DATASET EXCERPTS section start

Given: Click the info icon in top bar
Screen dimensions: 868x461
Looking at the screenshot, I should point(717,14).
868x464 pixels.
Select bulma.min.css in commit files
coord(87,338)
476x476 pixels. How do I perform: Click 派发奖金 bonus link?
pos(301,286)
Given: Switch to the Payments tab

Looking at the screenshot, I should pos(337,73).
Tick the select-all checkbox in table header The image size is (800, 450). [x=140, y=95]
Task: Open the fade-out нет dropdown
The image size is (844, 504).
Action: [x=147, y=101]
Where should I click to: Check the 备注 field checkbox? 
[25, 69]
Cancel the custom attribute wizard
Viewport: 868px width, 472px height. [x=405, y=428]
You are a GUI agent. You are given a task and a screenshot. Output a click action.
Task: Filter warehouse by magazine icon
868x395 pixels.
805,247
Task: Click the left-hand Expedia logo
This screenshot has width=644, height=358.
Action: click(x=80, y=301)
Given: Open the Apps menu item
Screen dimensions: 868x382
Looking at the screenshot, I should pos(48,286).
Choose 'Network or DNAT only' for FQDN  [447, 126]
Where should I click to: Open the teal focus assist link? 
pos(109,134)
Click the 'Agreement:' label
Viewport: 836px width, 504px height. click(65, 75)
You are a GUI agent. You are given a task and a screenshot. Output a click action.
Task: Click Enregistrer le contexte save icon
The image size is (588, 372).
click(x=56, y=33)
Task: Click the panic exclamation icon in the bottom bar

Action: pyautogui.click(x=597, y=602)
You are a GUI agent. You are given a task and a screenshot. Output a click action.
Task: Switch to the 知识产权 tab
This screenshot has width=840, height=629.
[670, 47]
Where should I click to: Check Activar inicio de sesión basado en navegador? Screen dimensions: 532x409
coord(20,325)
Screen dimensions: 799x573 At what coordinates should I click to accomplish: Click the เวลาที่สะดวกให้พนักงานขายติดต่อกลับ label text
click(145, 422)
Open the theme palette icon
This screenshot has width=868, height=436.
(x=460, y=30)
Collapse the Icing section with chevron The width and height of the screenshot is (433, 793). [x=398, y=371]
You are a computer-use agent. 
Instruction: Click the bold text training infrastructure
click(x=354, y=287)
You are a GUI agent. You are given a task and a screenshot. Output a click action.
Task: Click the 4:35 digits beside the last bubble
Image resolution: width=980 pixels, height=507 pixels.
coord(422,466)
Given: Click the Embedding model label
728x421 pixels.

DATASET EXCERPTS section end

## [TO DO]
Every record above is to be copied out again exactly as written.

## [RESPONSE AREA]
Given: Click the info icon in top bar
Screen dimensions: 868x461
Looking at the screenshot, I should point(717,14).
868x464 pixels.
Select bulma.min.css in commit files
coord(87,338)
476x476 pixels. How do I perform: Click 派发奖金 bonus link?
pos(301,286)
Given: Switch to the Payments tab

Looking at the screenshot, I should pos(337,73).
Tick the select-all checkbox in table header The image size is (800, 450). [x=140, y=95]
Task: Open the fade-out нет dropdown
The image size is (844, 504).
Action: [x=147, y=101]
Where should I click to: Check the 备注 field checkbox? 
[25, 69]
Cancel the custom attribute wizard
Viewport: 868px width, 472px height. [x=405, y=428]
You are a GUI agent. You are given a task and a screenshot. Output a click action.
Task: Filter warehouse by magazine icon
868x395 pixels.
805,247
Task: Click the left-hand Expedia logo
This screenshot has width=644, height=358.
Action: click(x=80, y=301)
Given: Open the Apps menu item
Screen dimensions: 868x382
Looking at the screenshot, I should pos(48,286).
Choose 'Network or DNAT only' for FQDN  [447, 126]
Where should I click to: Open the teal focus assist link? 
pos(109,134)
Click the 'Agreement:' label
Viewport: 836px width, 504px height. click(65, 75)
You are a GUI agent. You are given a task and a screenshot. Output a click action.
Task: Click Enregistrer le contexte save icon
The image size is (588, 372).
click(x=56, y=33)
Task: Click the panic exclamation icon in the bottom bar

Action: pyautogui.click(x=597, y=602)
You are a GUI agent. You are given a task and a screenshot. Output a click action.
Task: Switch to the 知识产权 tab
This screenshot has width=840, height=629.
[670, 47]
Where should I click to: Check Activar inicio de sesión basado en navegador? Screen dimensions: 532x409
coord(20,325)
Screen dimensions: 799x573 At what coordinates should I click to accomplish: Click the เวลาที่สะดวกให้พนักงานขายติดต่อกลับ label text
click(145, 422)
Open the theme palette icon
This screenshot has width=868, height=436.
(x=460, y=30)
Collapse the Icing section with chevron The width and height of the screenshot is (433, 793). [x=398, y=371]
You are a computer-use agent. 
Instruction: Click the bold text training infrastructure
click(x=354, y=287)
You are a GUI agent. You are given a task and a screenshot. Output a click action.
Task: Click the 4:35 digits beside the last bubble
Image resolution: width=980 pixels, height=507 pixels.
coord(422,466)
Given: Click the Embedding model label
728x421 pixels.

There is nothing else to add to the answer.